## Task
Swap "location" for "position" in the stretch of entries from the line containing "The width and" through the line containing "I want to click on 'EN', so click(14, 9).", changing nothing else. Give back only those lines, without the pictures.

··· Rows

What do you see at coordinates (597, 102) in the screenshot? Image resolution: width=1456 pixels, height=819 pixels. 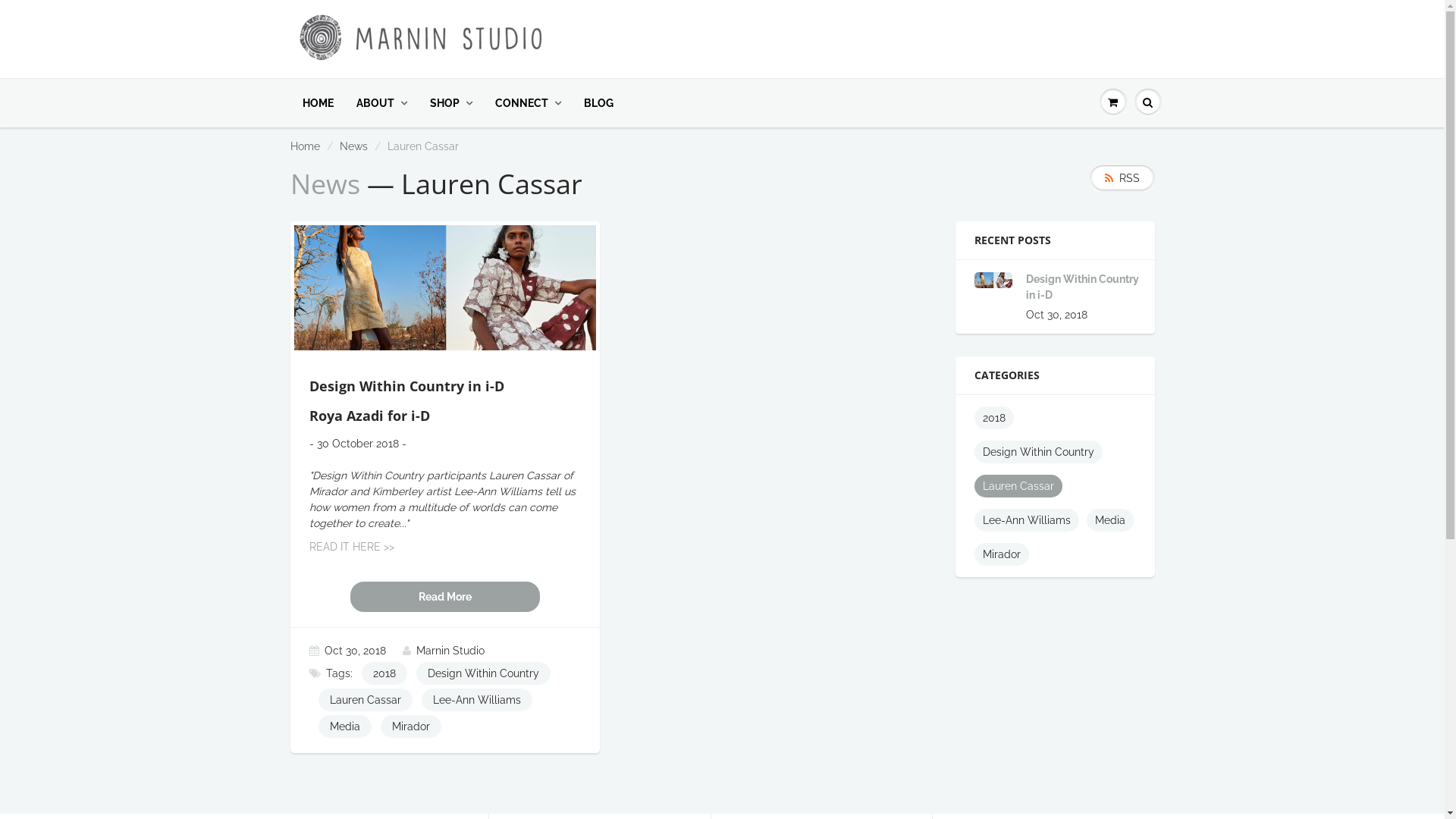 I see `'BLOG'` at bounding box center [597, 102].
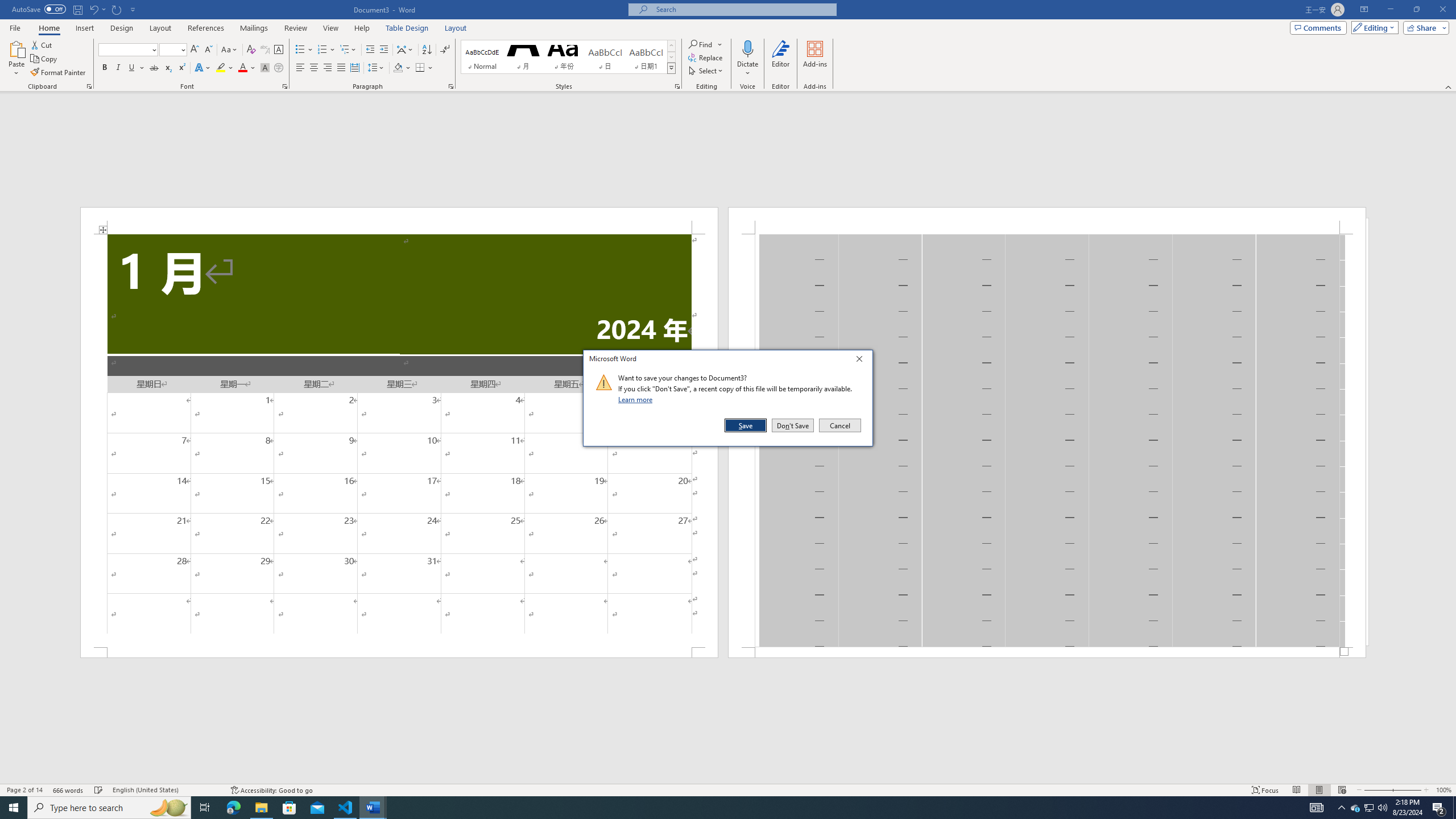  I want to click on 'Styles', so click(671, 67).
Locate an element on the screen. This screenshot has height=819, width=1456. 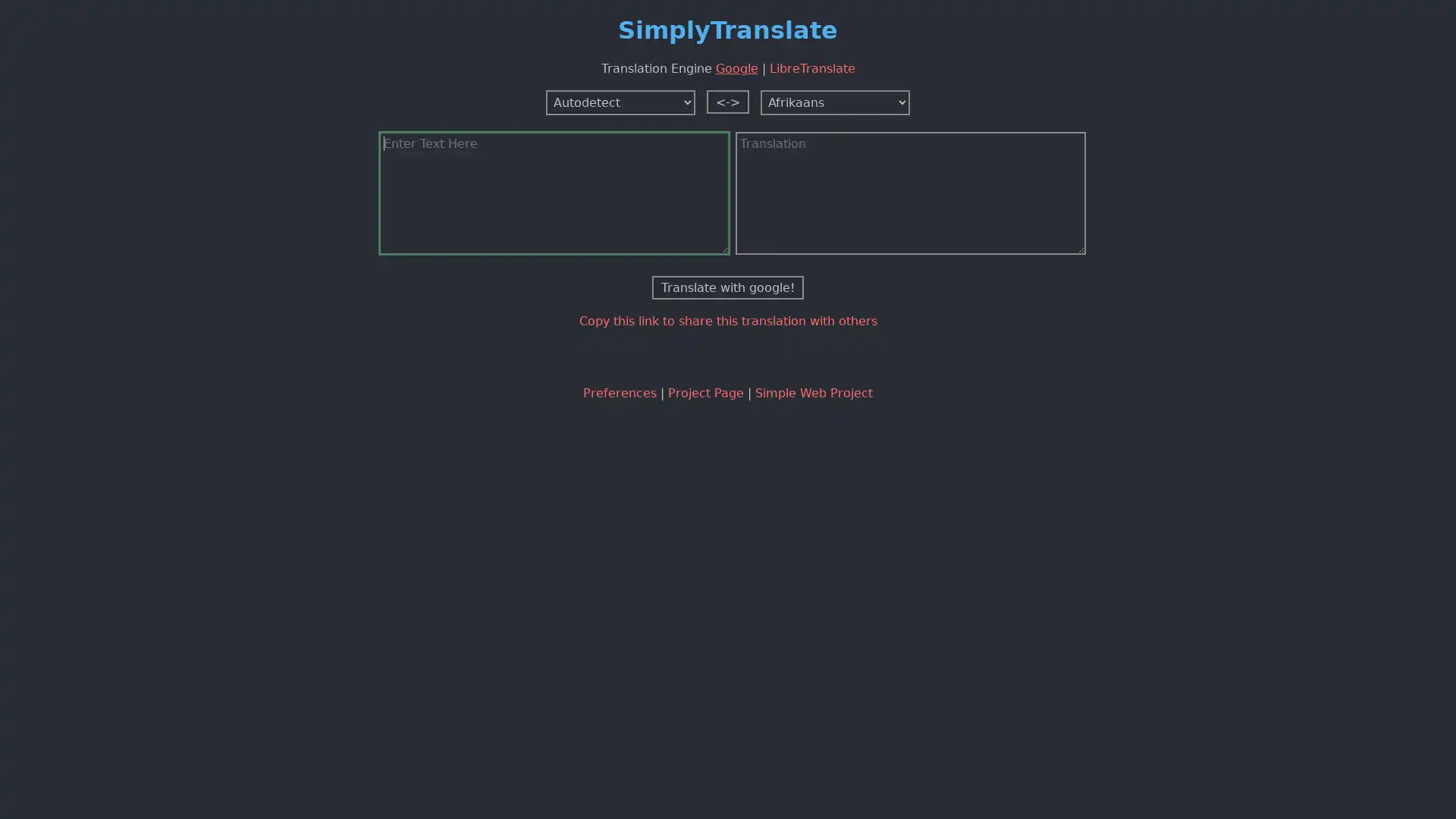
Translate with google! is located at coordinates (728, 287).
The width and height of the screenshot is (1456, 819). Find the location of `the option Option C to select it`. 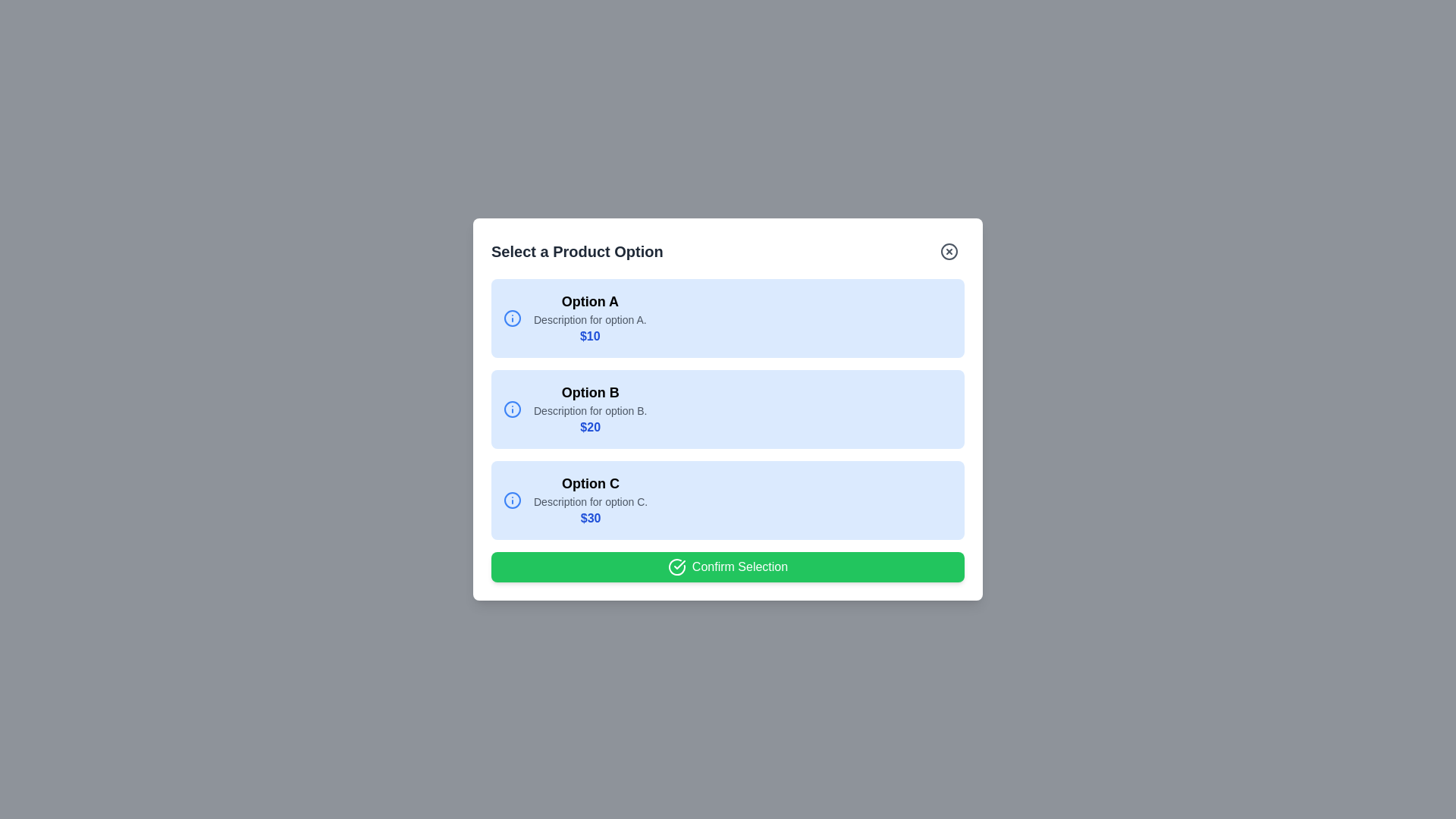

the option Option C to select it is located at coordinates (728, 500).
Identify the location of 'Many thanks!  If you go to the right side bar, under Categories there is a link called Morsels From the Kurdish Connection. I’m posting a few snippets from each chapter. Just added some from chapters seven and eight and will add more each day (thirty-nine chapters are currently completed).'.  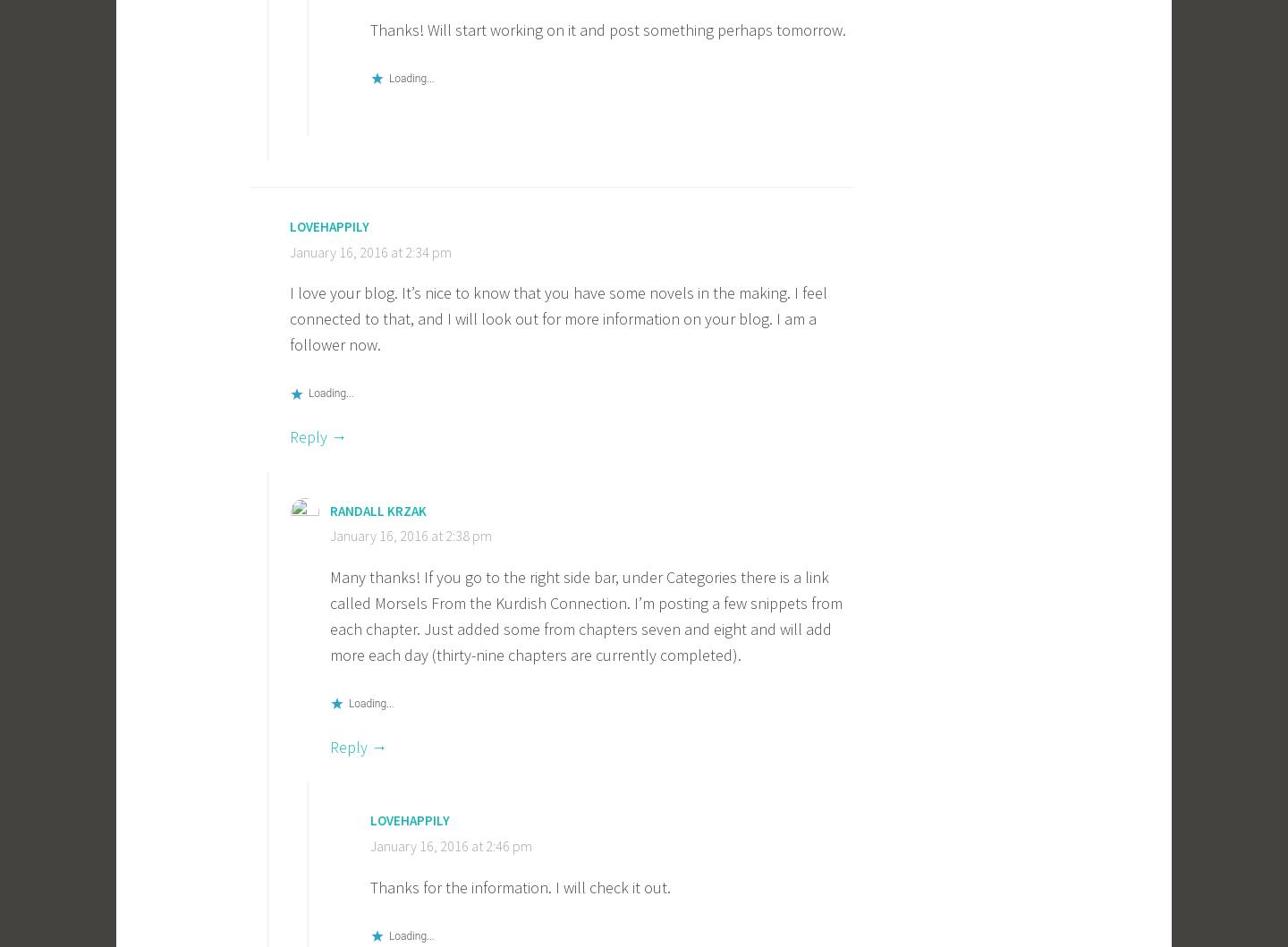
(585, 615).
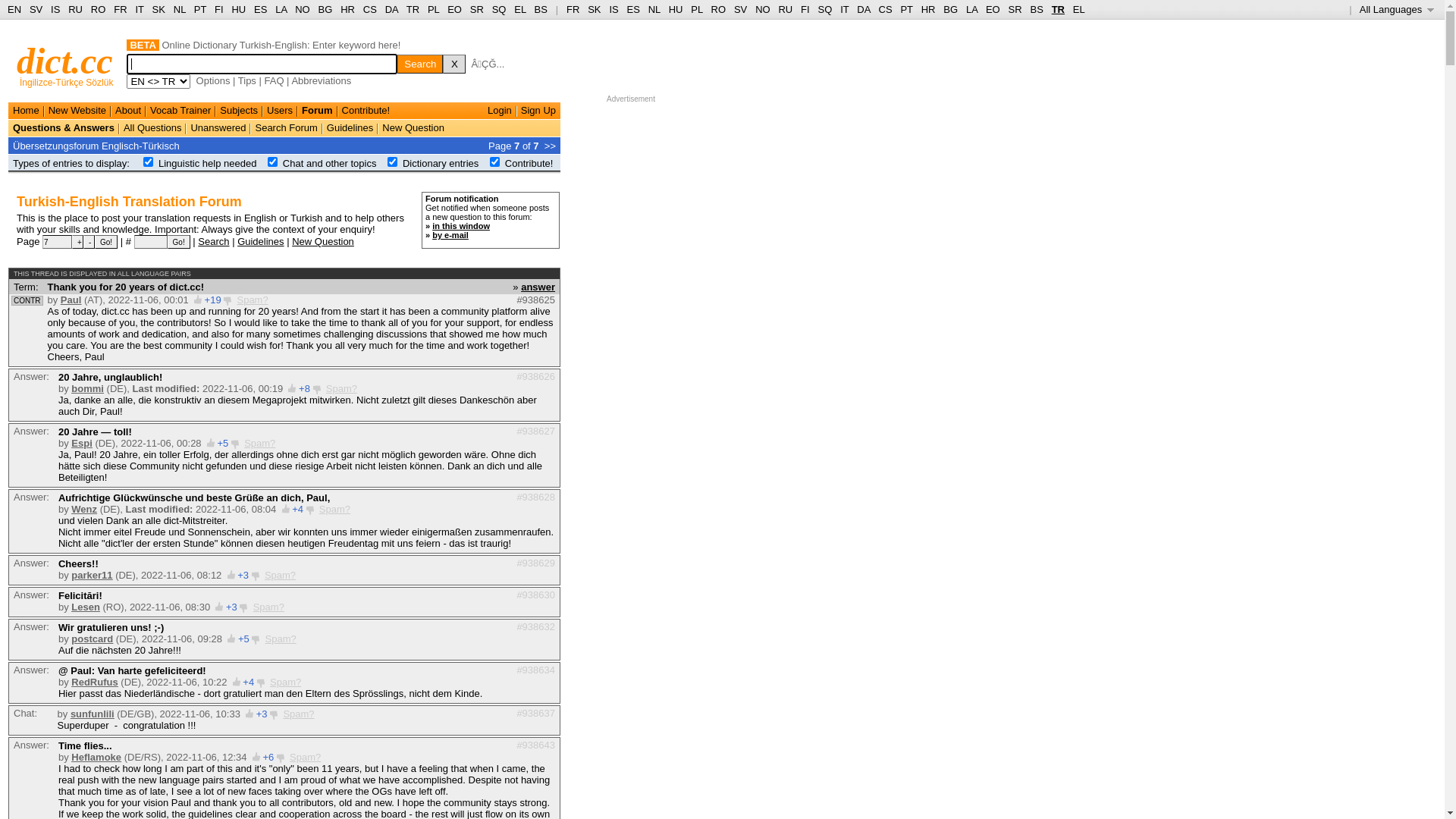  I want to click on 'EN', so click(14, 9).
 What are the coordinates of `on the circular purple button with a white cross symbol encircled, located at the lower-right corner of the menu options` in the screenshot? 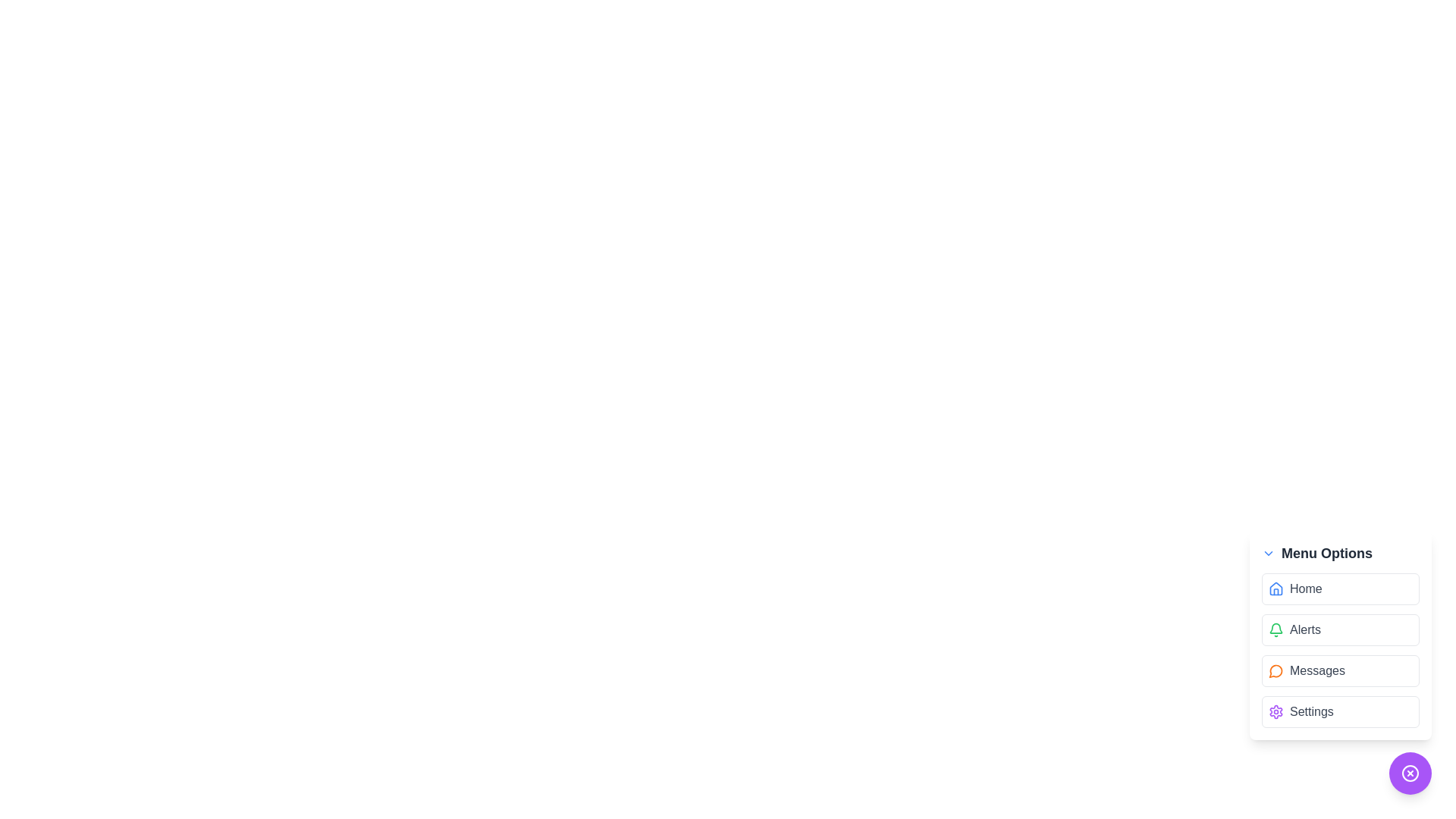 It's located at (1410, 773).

······

## Output
The width and height of the screenshot is (1456, 819). Find the position of `the option Option C to select it`. 

the option Option C to select it is located at coordinates (728, 500).
Identify the position of 'Many thanks!  If you go to the right side bar, under Categories there is a link called Morsels From the Kurdish Connection. I’m posting a few snippets from each chapter. Just added some from chapters seven and eight and will add more each day (thirty-nine chapters are currently completed).'.  
(585, 615).
  I want to click on 'EN', so click(14, 9).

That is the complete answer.